Um adolescente de 12 anos sobreviveu e passou, durante a madrugada, por uma cirurgia por conta de um tiro no abdômen. Segundo a Secretaria Estadual de Saúde, o jovem foi operado e passa bem.

 

Policiais colheram informações de maneira informal com o garoto, que terá seu depoimento tomado quando tiver uma melhora em seu estado de saúde. Esse rapaz, disse o delegado, teria conseguido fugir dos bandidos, mas foi atingido mesmo assim. A reportagem não conseguiu até o momento localizar parentes das vítimas.

 

Segundo Costa, há indícios de que o local em que os jovens foram mortos, uma rua no bairro conhecido como Parque Paulista, era um ponto de venda de drogas. A polícia trabalha com a hipótese de que os jovens possam ter sido mortos por traficantes da facção rival da que atua no local ou por milicianos. Nesses dois casos, o motivo seria uma disputa de poder na região.

 

Também não está descartada a hipótese de que possa ser um grupo de extermínio contratado por comerciantes e empresários locais, devido aos constantes assaltos na área. "Mas isso seria um infeliz retrocesso para a região, já que há muito tempo não se vê crimes com essa característica na Baixada", disse o delegado.

 

Dois dos cinco mortos eram maiores e foram identificados como Dennis Alberto de Jesus e Paulo Sérgio Marques da Silva.
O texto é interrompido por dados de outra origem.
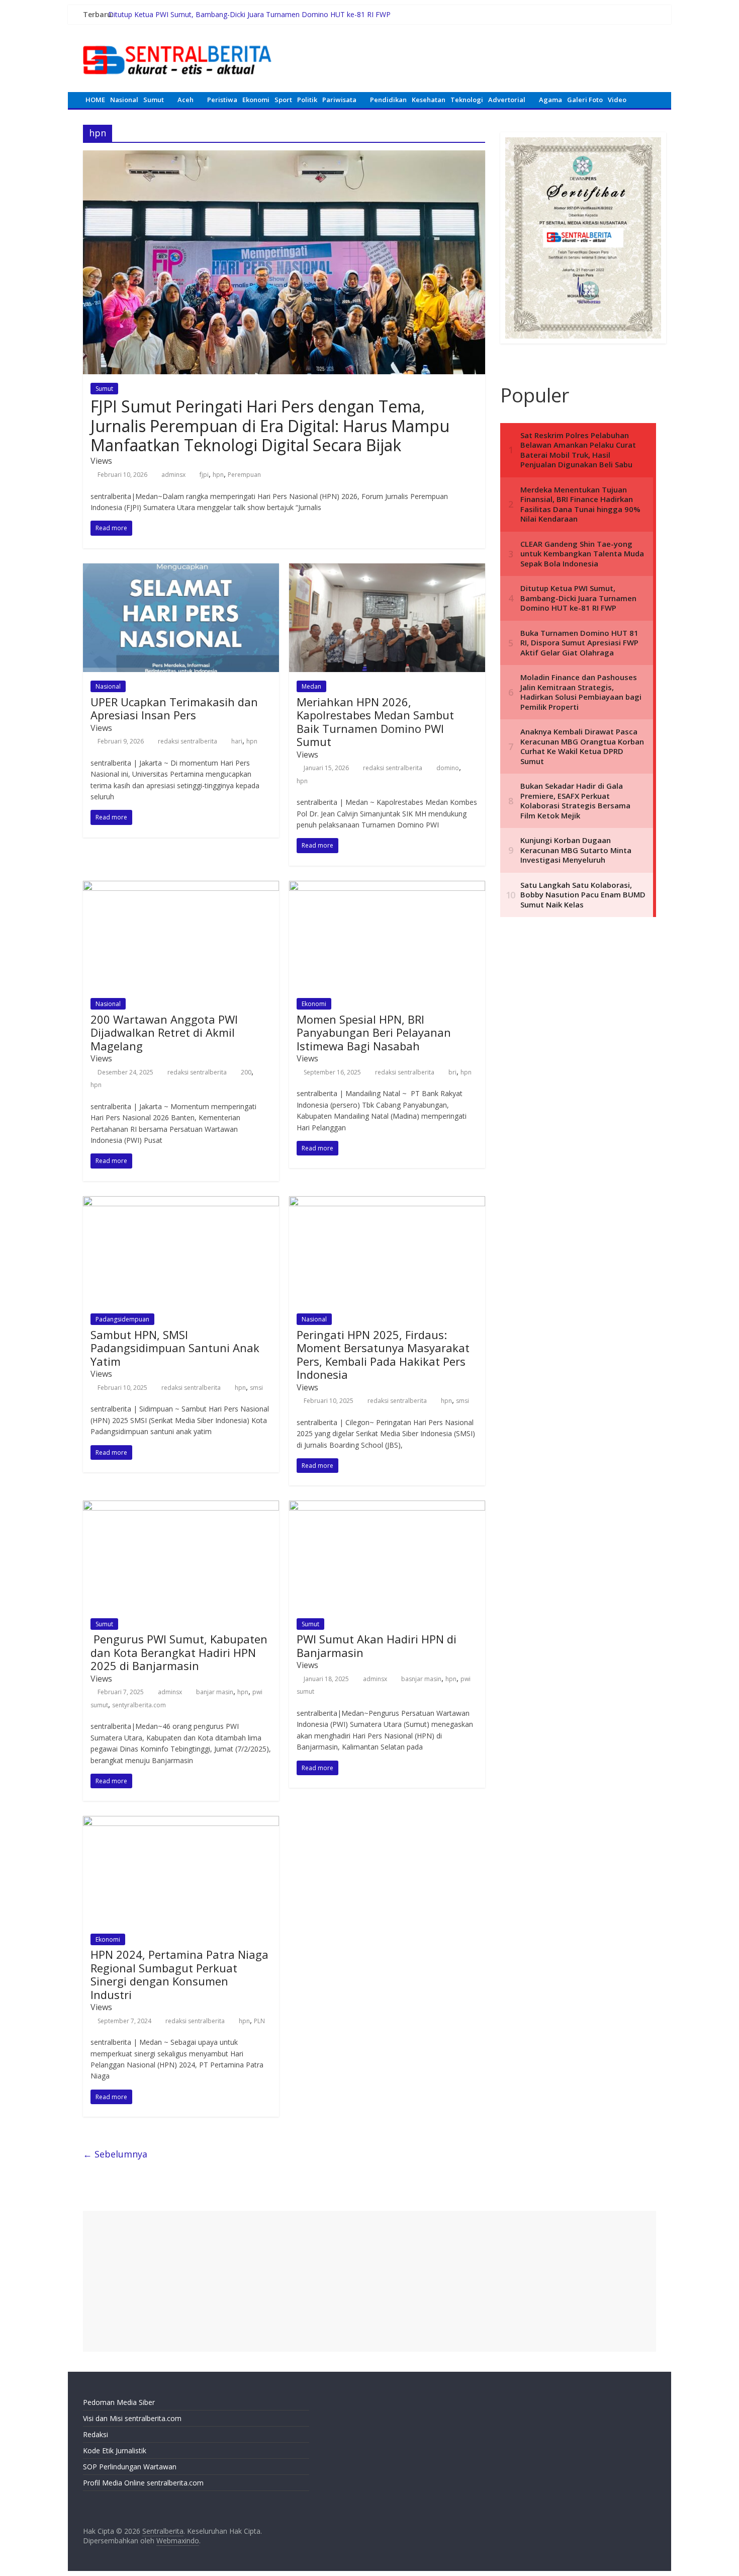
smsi (256, 1387)
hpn (218, 474)
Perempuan (244, 474)
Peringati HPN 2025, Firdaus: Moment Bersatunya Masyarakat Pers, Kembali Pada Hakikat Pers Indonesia (383, 1354)
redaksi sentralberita (187, 741)
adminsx (173, 474)
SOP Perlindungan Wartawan (129, 2466)
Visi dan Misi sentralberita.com (132, 2418)
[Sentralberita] (177, 40)
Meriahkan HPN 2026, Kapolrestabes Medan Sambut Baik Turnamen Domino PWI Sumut (375, 721)
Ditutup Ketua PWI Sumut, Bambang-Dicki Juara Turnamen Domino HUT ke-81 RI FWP (249, 14)
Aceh (185, 99)
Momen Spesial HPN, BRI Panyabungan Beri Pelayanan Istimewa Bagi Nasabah (374, 1032)
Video (617, 99)
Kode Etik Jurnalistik (114, 2450)
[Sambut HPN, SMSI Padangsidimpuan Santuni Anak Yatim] (181, 1202)
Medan (311, 686)
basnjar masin (421, 1679)
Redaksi (95, 2434)
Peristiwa (222, 99)
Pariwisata (339, 99)
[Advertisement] (369, 2281)
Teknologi (466, 99)
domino (447, 768)
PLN (259, 2021)
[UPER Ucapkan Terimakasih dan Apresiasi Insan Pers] (181, 569)
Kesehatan (428, 99)
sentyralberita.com (139, 1705)
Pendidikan (388, 99)
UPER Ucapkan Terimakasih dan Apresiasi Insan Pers (174, 708)
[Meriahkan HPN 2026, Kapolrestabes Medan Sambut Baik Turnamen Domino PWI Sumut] (387, 569)
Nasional (124, 99)
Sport (283, 99)
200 (246, 1072)
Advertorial (506, 99)
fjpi (204, 474)
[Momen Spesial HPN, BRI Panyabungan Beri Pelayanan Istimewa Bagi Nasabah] (387, 886)
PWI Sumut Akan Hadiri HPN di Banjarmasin (376, 1645)
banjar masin (214, 1692)
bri (452, 1072)
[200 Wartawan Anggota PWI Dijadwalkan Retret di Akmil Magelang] (181, 886)
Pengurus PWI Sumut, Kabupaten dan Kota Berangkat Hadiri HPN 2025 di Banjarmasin (178, 1652)
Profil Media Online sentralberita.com (143, 2482)
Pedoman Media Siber (119, 2402)
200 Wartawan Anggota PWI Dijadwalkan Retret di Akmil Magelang (164, 1032)
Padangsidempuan (122, 1319)
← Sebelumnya (115, 2154)
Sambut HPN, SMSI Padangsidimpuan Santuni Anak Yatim (174, 1348)
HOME (95, 99)
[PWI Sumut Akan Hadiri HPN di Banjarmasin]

Quando menores, eles responderam por fato análogo a roubo e formação de quadrilha - quando a pessoa é menor de idade, por conta do Estatuto da Criança e do Adolescente, reponde por fato análogo ao crime e não ao crime propriamente dito.

 

Os três jovens restantes, entre 16 e 12 anos, não tinham ficha criminal. Um dos garotos, inclusive, teria sido morto com uniforme escolar.O crime ocorreu por volta das 20h30 de segunda. Costa afirmou que as imagens de uma câmera de segurança de um comércio na rua não captou a movimentação do grupo.

 

Uma perícia foi feita ainda de noite de segunda e nesta terça. Homens da Polícia Civil estão fazendo diligências na região. Um inquérito foi instaurado e tem prazo de um mês para ficar pronto. Ainda não foram coletados depoimentos formais e a perícia nos corpos ainda não está pronta.

 

"O crime foi cometido por pessoas que sabiam que estavam fazendo. Os criminosos tomaram todo o cuidado de não se identificarem, o que reforça a tese de que não foi um roubo seguido de morte", disse.